Pentagon No. 2 Says Goodbye; Mattis: ‘I Hate To Lose Him’

The Pentagon on Friday bid farewell to Deputy Defense Secretary Robert Work. His boss, Secretary Jim Mattis, said Work is sure to leave a void that will be hard to fill.

“I hate to lose him,” Mattis told a small group of reporters at the Pentagon.

Work’s successor, Patrick Shanahan, has been cleared by the Senate Armed Services Committee but has not yet been confirmed by the full chamber, so he is not officially in the building. Mattis said he has a huge agenda planned for Shanahan, assuming he is confirmed. But he cautioned it would be premature to discuss the details until the nominee gets the final green light from the Senate and has a chance to sit down with him.

“We do not presume the consent of the Senate,” Mattis said. “It’s a constitutional requirement, an operating principle that we have, and we live by strongly,” he added. “I would not even talk to him until the Senate gives the advice and consent.”

But, after the Boeing executive is confirmed, “then, you watch what I do to him,” the secretary quipped.

The budget will be a top priority, as is normally the case for deputies.

“He’ll be deeply involved in the budget,” said Mattis, with the fiscal year 2018 request being the most pressing item, before the Pentagon moves on to start drafting its 2019 spending proposal.
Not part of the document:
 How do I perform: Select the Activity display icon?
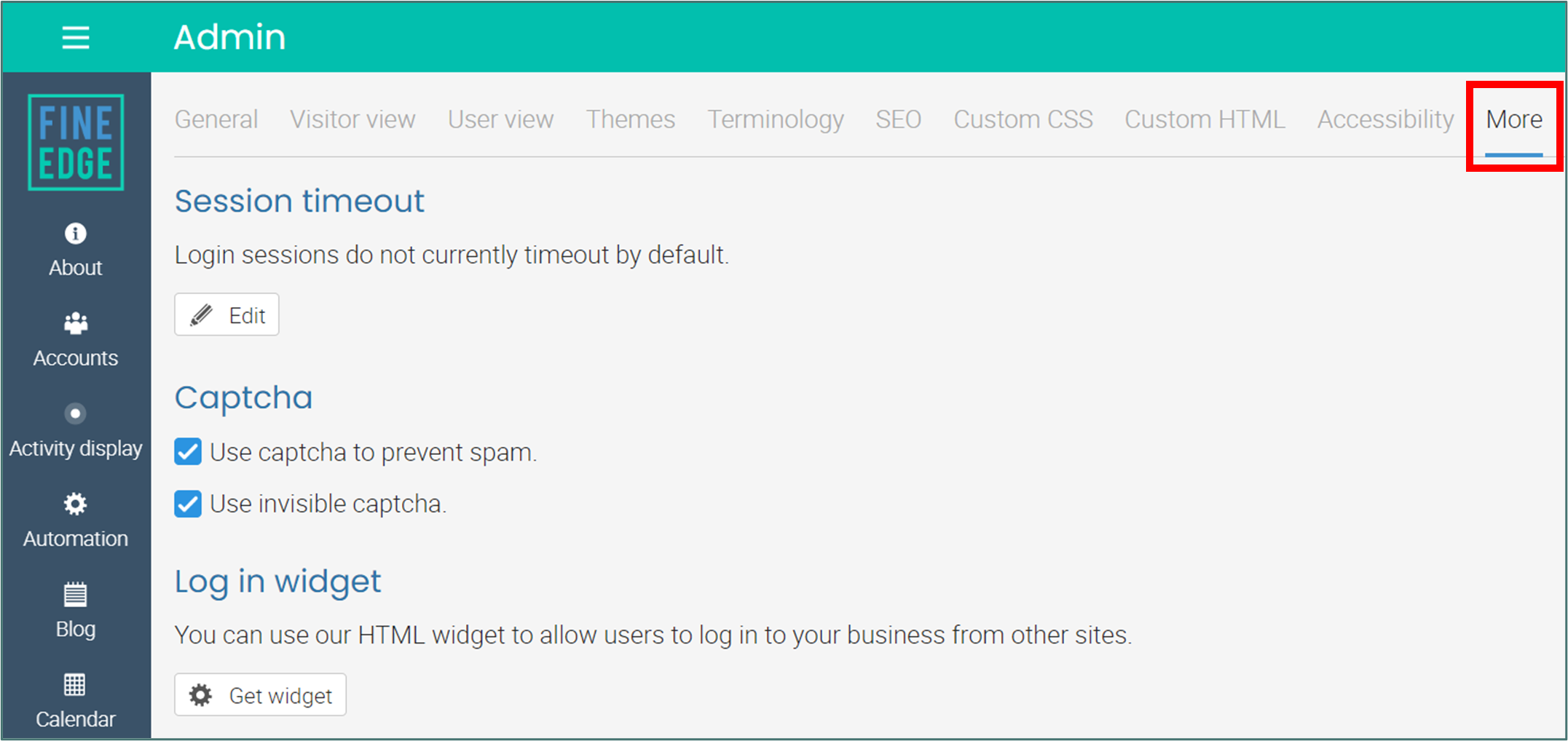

Senate Armed Services Committee Chairman Sen. John McCain on the Senate floor Thursday took the opportunity to remind his colleagues that they need to move on the Shanahan confirmation. The Senate remains consumed by other issues such as health care and it’s not clear when lawmakers will vote although it could happen as early as Monday, according to a report from Politico.

“Tomorrow, the current deputy secretary of defense, Bob Work, will leave office. There is simply no more time to delay,” McCain said. “The obstruction has gone on long enough, and it has to stop.”

Work has indicated that, despite being officially retired from his post, he will stay until Shanahan arrives. The retired Marine Corps colonel and former Navy undersecretary has served as the 32nd deputy secretary of defense since April 2014.

Mattis slowly is getting a senior team in place. He already has Heather Wilson in office as Air Force secretary. He is awaiting the confirmation of Navy secretary nominee Richard Spencer, who has cleared the Senate Armed Services Committee. No Army secretary has yet been nominated by the White House. Mattis said he has been active in the matter but did not want to “get in front of the president.”

“We do have candidates,” he said. “I’d rather let that one be announced by the president and the clerk of the Senate. We’ve done our due diligence.”